One European forester remarked in 1901 that few questions had “been debated and addressed from so many sides and so relentlessly” as that of the climatic effect of deforestation. Recalling this crowded, noisy and wide-ranging conflict – a “hurly-burly” over the “climate question,” as the scientist Eduard Brückner called it at the time – reminds us that climate science has not always been the elite, well-mannered pursuit that it is today.
Might this popular, participatory approach have been an advantage? Given the ongoing rise in global greenhouse gas emissions five years after a U.N. report found that humans are “the dominant cause” of global warming, it’s a question worth asking.
The science of climatology is born
As I write about in my book about the history of climate science in the 19th century, the possibility that human actions might wreak havoc with the climate became a widespread concern for ordinary people across Europe, North Africa and the Americas.
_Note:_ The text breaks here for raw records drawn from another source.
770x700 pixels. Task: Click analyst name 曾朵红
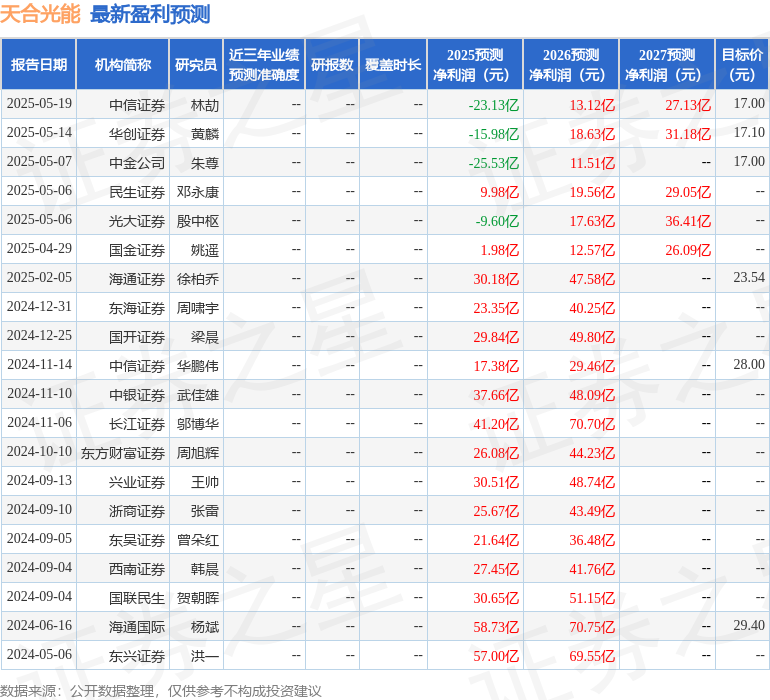coord(198,539)
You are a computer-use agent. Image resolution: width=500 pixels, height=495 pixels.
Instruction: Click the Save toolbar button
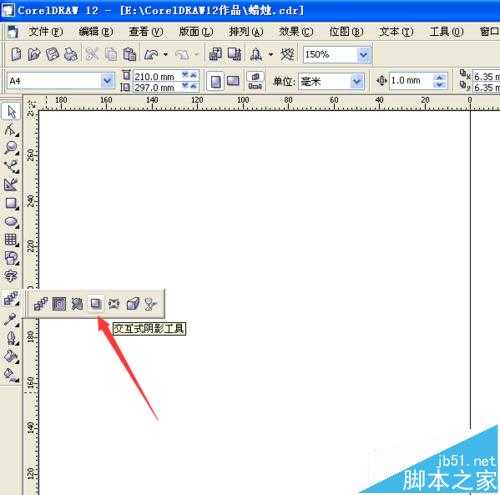click(52, 54)
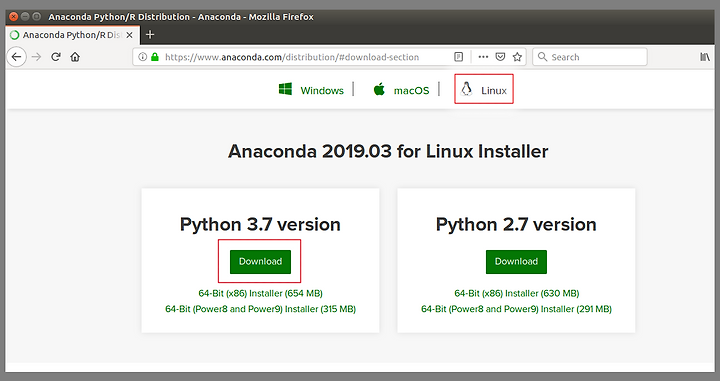Open the Firefox home page icon
The image size is (720, 381).
[x=75, y=57]
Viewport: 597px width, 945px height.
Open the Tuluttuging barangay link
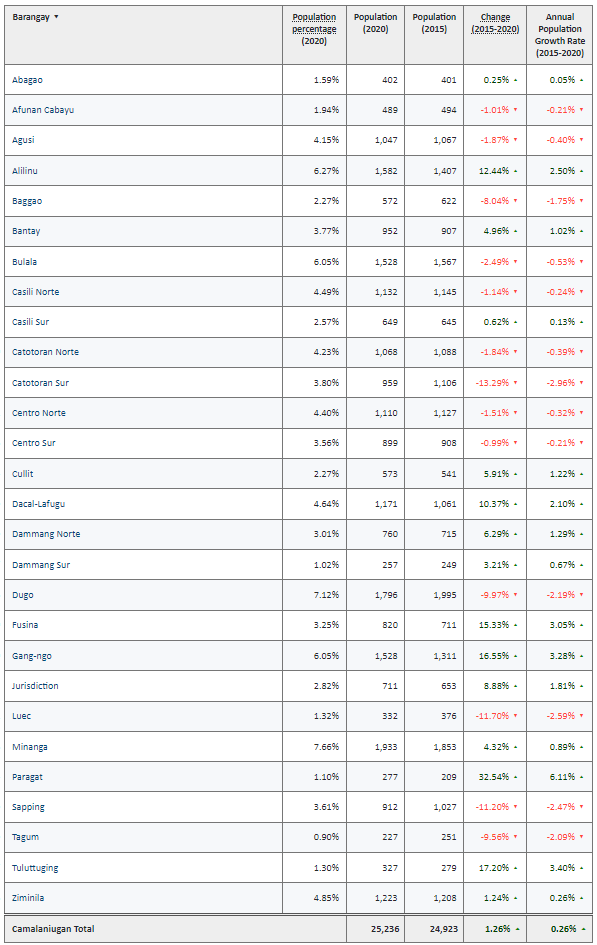tap(35, 868)
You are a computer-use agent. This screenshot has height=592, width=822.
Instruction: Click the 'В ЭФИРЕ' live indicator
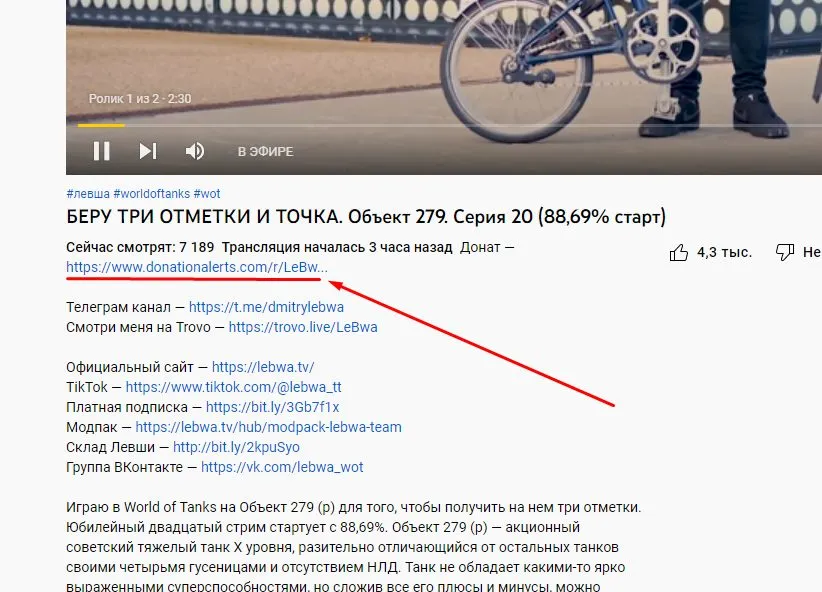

Farmers knew intuitively that even a small change in baseline climate greatly increased the risk of extremes, and a single drought could ruin a farming community, even if followed by years of good weather. As one farmer in Central Europe put it in a letter to a local paper, you couldn’t rightly grasp the import of climate change unless you were “dependent on the yield of a few small plots of land,” and until you had “kept a lookout for a hearty rainfall day by day throughout the dry summer for several years, in vain…You must have seen your favorite fruit trees mourning with wilting leaves.”